Race condition when client starts before server causing hanging method call

ids1024 commented 4 weeks ago

I've noticed a few issues in method calls and signals when a DBus service restarts, or isn't initially running. (Some probably being issues with C clients connecting to my zbus-based service.) So I wrote a simple test for this.

I've noticed an interesting behavior, which may or may not be related to issues I've seen before.

Server code:

use zbus::object_server::SignalEmitter;

struct FooBar;

#[zbus::interface(name = "com.ids1024.FooBar")]
impl FooBar {
    async fn ack_baz(&self) {
        println!("ack");
    }
    #[zbus(signal)]
    async fn baz(emitter: &SignalEmitter<'_>, value: u32) -> zbus::Result<()>;
}

#[tokio::main]
async fn main() -> zbus::Result<()> {
    let conn = zbus::Connection::session().await?;
    conn.request_name("com.ids1024.FooBar").await?;
    conn.object_server().at("/com/ids1024/FooBar", FooBar).await?;
    let emitter = SignalEmitter::new(&conn, "/com/ids1024/FooBar")?;
    let mut count = 0;
    loop {
        FooBar::baz(&emitter, count).await?;
        tokio::time::sleep(std::time::Duration::from_secs(1)).await;
        count = count.wrapping_add(1);
    }
}

Client:

use futures_lite::stream::StreamExt;

#[zbus::proxy(name = "com.ids1024.FooBar")]
trait FooBar {
    async fn ack_baz(&self) -> zbus::Result<()>;
    #[zbus(signal)]
    async fn baz(value: u32) -> zbus::Result<()>;
}

#[tokio::main]
async fn main() -> zbus::Result<()> {
    let conn = zbus::Connection::session().await?;
    let foobar = FooBarProxy::new(&conn, "com.ids1024.FooBar", "/com/ids1024/FooBar").await?;
    let mut stream = foobar.receive_baz().await?;
    while let Some(event) = stream.next().await {
        let value = event.args()?.value;
        // tokio::time::sleep(std::time::Duration::from_millis(100)).await;
        println!("ack...");
        if let Err(err) = foobar.ack_baz().await {
            println!("err: {err}");
        }
        println!("baz: {value}");
    }
    Ok(())
}

The server sends the Baz signal every second, and the client simply listens for this and replies with AckBaz.

If I start the client, then the server, it often (but not always) hangs at ack..., calling the AckBaz method but not getting the reply. If it doesn't hang, restarting the server likely will make it do so.

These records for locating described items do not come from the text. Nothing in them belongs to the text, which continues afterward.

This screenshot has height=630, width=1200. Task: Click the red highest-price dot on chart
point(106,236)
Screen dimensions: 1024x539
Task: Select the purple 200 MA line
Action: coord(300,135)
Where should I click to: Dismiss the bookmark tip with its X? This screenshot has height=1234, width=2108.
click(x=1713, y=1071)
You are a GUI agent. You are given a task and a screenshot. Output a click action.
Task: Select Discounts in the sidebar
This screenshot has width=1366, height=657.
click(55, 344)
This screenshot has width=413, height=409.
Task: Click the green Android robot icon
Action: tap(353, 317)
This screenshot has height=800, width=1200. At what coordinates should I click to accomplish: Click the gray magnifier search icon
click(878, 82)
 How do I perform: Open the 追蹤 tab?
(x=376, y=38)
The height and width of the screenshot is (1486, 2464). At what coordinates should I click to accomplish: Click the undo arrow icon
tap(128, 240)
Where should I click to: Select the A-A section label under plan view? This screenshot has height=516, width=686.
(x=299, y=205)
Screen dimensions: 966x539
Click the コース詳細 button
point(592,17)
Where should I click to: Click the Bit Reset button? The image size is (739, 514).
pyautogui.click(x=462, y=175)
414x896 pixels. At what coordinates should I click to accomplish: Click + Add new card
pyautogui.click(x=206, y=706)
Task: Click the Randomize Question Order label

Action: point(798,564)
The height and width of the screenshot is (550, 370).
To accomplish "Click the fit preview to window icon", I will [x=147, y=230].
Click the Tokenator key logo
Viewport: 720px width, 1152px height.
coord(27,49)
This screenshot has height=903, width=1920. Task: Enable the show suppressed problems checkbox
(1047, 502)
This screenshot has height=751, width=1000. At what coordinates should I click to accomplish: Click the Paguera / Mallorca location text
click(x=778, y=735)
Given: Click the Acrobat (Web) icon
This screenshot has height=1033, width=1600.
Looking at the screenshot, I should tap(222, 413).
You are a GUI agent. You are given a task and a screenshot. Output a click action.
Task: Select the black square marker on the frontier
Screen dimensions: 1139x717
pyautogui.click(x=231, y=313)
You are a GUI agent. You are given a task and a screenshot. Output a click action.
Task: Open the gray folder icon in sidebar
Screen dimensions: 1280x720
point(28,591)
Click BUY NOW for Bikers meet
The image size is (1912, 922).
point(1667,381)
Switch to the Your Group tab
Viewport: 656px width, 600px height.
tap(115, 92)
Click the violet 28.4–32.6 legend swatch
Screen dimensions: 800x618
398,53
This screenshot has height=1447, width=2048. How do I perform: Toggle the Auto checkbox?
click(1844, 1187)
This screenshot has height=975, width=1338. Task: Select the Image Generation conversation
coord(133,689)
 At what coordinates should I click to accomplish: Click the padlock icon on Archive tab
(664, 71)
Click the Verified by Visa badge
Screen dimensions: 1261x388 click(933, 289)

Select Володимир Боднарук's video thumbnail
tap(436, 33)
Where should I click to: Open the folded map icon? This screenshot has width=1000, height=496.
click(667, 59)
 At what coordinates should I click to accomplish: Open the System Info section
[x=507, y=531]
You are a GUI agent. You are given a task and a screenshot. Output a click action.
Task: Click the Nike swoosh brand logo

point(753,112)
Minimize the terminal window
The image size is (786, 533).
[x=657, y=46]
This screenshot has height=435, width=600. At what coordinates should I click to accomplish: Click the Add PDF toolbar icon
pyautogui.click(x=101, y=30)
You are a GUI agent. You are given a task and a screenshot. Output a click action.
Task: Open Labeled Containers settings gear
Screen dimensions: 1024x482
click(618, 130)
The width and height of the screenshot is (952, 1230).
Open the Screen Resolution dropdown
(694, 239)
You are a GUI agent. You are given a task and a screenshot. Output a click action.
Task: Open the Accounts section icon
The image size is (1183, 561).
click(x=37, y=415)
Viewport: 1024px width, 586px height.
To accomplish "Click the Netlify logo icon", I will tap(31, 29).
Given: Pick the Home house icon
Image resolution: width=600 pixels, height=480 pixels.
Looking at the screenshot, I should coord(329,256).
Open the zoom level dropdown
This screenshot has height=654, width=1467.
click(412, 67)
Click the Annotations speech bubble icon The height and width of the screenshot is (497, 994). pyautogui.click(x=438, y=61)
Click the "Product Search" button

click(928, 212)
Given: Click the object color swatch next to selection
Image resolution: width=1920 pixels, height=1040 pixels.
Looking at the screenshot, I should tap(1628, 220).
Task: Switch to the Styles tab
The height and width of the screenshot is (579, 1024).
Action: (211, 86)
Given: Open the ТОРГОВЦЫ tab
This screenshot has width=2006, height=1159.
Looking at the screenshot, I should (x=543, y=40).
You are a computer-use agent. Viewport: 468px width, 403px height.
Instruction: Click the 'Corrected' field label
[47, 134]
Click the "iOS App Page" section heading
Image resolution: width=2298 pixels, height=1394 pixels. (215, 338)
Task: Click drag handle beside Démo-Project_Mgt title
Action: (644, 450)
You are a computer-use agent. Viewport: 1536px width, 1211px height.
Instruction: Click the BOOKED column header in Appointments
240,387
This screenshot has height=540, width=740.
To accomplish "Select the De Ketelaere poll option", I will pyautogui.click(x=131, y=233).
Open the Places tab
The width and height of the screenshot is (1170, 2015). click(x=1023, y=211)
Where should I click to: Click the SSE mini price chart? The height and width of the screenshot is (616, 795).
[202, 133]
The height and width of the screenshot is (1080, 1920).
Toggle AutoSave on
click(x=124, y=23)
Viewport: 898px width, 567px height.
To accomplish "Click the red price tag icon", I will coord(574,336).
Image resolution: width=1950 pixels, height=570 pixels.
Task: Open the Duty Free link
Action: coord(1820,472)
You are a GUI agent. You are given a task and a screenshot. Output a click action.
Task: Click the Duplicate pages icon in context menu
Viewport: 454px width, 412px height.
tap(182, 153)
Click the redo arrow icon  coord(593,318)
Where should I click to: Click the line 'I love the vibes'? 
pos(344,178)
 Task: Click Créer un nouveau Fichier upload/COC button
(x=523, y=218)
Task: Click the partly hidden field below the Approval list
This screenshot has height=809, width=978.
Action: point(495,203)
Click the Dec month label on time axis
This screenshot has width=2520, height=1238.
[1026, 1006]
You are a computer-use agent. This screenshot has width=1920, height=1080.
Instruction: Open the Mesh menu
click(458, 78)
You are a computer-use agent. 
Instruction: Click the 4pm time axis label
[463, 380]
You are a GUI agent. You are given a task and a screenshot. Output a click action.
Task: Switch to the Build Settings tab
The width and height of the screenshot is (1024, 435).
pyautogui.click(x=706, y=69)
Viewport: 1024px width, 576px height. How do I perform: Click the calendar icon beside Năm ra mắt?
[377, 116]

dbus-monitor --session shows the method call but not response, so I guess this is a bug in the z us server? Logging receive_message shows it does seem to get the method call message.

The issue is inconsistent, and uncommenting the sleep can fix it, so it seems to be some sort of race condition? Not sure how.

zeenix commented 4 weeks ago

@ids1024 Thanks so much for filing this. I think a colleague of mine also noticed something like this a month back but then we forgot about it. :) I'll look into this soon. Likely (hopefully) it's something small.

zeenix commented 4 weeks ago

btw, in zbus 5, you don't need SignalEmitter outside of method handlers. You can just do:

conn
    .object_server()
    // You can cache the interface ref from this call.
    .interface("/com/ids1024/FooBar")
    .await
    .baz(count)
    .await?

and also from within the method handlers, you can directly call the methods on the SignalEmitter instance you can get through the special arg.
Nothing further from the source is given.